The song’s soloists defiantly taunt the homophobes right from the opening verse “You think that we’ll corrupt your kids if our agenda goes unchecked… Funny, just this once, you’re correct.”
They go on to gleefully poke fun at the bigots by teasing that LGBT+ people will indeed “convert your children,” but not in the way they might think.
It’ll happen “bit by bit, quietly and subtly and you will barely notice it,” but like it or not, “we’ll make them tolerant and fair”.
“There’s really no escaping it, ’cause even grandma likes RuPaul… we’ll convert your children, someone’s gotta teach them not to hate,” the chorists sing.
Hilarious as it was, the joke soared straight over the heads of conservatives and they predictably responded with a torrent of confused fury.
The idea of children being turned into accepting, caring people was horrifying to the likes of Infowars conspiracy theorist Alex Jones, who hit back with a vitriolic video that made the song go viral in all the worst parts of the internet.

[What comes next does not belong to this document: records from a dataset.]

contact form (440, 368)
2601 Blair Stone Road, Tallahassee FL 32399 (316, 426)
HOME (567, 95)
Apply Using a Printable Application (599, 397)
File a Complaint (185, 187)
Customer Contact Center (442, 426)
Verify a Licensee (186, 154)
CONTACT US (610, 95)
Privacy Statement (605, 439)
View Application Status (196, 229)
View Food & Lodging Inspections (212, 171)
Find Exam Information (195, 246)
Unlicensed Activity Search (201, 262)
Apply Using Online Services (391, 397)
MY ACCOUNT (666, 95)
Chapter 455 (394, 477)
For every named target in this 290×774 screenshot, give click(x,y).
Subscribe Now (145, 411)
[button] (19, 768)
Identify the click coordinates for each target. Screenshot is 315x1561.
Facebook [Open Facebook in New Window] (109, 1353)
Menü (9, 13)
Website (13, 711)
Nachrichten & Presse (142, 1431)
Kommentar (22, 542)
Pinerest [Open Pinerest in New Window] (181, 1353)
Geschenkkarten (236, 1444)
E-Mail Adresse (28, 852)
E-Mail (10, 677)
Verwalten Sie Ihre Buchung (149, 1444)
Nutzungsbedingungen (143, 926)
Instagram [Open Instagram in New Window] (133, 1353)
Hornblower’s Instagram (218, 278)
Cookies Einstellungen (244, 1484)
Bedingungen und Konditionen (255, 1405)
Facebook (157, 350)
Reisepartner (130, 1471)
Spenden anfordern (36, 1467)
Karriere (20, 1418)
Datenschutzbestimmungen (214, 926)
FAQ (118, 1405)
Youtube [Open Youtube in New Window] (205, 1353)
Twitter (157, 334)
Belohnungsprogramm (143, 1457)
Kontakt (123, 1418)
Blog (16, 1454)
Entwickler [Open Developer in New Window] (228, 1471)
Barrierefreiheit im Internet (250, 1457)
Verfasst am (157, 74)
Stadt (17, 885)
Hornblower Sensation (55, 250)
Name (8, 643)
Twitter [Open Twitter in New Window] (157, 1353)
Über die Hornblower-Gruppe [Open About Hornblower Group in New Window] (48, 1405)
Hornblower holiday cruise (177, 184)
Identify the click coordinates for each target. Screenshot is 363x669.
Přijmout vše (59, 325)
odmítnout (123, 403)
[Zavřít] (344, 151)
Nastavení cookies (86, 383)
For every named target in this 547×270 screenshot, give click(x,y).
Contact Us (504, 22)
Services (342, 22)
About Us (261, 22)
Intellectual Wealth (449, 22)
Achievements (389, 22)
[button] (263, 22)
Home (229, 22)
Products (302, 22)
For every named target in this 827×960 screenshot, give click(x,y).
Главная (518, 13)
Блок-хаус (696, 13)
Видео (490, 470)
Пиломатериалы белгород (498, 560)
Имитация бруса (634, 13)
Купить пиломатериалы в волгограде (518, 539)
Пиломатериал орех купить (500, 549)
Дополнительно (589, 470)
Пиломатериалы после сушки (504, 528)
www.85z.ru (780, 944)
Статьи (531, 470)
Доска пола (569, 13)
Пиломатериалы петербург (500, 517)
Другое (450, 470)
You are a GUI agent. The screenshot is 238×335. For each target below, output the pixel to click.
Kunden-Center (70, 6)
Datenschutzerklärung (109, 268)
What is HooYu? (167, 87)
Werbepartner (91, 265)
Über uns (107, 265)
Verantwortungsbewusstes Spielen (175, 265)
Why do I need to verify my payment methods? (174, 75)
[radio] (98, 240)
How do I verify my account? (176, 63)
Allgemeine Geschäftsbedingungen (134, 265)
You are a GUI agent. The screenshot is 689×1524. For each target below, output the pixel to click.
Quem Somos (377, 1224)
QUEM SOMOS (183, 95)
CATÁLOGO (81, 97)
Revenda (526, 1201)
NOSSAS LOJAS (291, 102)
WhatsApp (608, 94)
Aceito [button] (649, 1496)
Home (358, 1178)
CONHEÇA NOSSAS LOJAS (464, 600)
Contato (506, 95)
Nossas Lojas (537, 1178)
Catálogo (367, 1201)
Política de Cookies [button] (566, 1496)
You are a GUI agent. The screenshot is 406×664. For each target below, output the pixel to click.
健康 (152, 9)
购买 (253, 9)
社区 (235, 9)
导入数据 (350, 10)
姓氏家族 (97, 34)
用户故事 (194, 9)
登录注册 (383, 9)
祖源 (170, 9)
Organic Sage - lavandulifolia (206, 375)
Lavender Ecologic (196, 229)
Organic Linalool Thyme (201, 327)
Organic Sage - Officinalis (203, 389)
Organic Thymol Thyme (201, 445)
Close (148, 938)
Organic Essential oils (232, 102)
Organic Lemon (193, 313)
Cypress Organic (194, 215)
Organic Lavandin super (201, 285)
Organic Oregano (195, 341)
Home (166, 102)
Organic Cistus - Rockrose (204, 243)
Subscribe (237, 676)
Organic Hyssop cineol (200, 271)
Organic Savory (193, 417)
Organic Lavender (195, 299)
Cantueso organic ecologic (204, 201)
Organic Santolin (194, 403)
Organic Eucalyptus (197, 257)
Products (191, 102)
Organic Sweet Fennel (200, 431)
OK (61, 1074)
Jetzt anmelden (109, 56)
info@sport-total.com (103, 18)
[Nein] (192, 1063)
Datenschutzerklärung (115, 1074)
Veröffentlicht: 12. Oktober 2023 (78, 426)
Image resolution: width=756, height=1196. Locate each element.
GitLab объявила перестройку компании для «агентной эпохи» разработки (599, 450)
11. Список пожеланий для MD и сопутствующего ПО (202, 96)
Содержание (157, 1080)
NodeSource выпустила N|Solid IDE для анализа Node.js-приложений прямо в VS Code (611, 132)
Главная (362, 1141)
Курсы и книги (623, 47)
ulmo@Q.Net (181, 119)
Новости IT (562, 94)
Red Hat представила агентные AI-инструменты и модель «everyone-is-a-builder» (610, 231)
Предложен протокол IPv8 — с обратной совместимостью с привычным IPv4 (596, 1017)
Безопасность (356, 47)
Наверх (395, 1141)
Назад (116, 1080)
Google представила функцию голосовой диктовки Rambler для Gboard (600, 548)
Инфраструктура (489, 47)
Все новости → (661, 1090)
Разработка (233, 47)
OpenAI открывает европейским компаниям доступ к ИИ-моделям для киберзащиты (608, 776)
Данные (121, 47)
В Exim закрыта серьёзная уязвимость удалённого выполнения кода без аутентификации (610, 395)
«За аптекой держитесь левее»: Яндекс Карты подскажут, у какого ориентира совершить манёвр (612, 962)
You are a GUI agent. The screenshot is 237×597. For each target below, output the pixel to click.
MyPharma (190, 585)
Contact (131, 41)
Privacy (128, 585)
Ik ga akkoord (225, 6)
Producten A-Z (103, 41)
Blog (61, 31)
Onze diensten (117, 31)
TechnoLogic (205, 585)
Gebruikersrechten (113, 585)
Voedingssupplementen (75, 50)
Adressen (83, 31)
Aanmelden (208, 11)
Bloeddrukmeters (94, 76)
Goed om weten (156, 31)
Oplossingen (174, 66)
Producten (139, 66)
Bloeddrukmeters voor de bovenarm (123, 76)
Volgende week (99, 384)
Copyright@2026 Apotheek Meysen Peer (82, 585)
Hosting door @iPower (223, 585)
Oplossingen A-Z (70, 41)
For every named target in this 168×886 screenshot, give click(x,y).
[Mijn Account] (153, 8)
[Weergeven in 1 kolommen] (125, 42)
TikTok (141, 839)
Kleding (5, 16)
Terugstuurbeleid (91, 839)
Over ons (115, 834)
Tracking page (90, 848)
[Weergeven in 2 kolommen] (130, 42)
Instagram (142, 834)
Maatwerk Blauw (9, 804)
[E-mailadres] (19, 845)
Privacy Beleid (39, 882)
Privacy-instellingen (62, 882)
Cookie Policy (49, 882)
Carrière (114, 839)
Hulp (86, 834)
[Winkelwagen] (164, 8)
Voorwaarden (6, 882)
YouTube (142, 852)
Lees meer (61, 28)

“The song is not shy about what the San Francisco Gay Men’s Chorus hopes to accomplish, repeatedly singing, ‘We’re coming for them, we’re coming for your children.’ That’s not creepy or paedophilic at all…” he said.
Gay Men’s Chorus sent death threats online
Things got out of control as hate groups “literally twisted the meaning and the satire of the song”, SFGMC’s executive director Chris Verdugo told the Advocate. “In fact, some actually spliced the video to make it sound and look more threatening.
“This is how they spread their message of fear and revulsion from a song that speaks to tolerance and acceptance? They need a lesson in satire.”
But as the singers started getting death threats, the leaders of the choir were prompted to release a statement to explicitly confirm that the song was a joke.
“The far-right conservative media found our ‘Message…’ video and have taken it as their cause. This has all happened in the last 24 hours and it continues to pick up steam,” the statement read.
“They have taken the lyrics out of context to support a narrative that suits their intolerant and hateful needs. It is obvious the tongue-in-cheek humour is lost on many.
“As a result, we have seen the user comments on YouTube, Facebook and Instagram become increasingly alarming. Emails to individuals and the chorus office are vitriolic – including threats of harm.”
They added that the threatening response to the video “proves that our message is critically necessary in today’s world… we will continue to counter the message of hate by teaching young people to be tolerant and fair.”
This last line baffled the right-wing commentator Ben Shapiro, admittedly something that is not hard to do.
“What exactly is it a parody of?” he pleaded in an incensed reaction video, seemingly unaware that he was answering his own question.
“They said it was tongue-in-cheek humour, but the problem is that the statement they released doesn’t really suggest that it is tongue-in-cheek,” he said.
Shapiro saw the group’s words as “pretty solid evidence” that the so-called “indoctrination of kids” is indeed the intent of the radical left, as he’s long been complaining about, if anyone is still listening.
“So basically, what you’re saying is the song is not actually a parody?” he asked.
“What you’re actually suggesting is that while the song is done in the mode of parody, the underlying message – that we wish to teach your children our values – that part is correct? We’re making your kids more tolerant and fair by teaching what we want to teach them in schools?”
Reflecting on the backlash, Verdugo said he stood by the song, saying it had been performed to friendly audiences for years. He insisted the group had not set out to poke the bear.
“We’ve certainly learned a lesson, but we plan to fight their hate through the media, mobilising our singers and supporters with messaging, and undertaking a grassroots effort to get the truth out there to counteract this malevolent narrative,” he told the Advocate.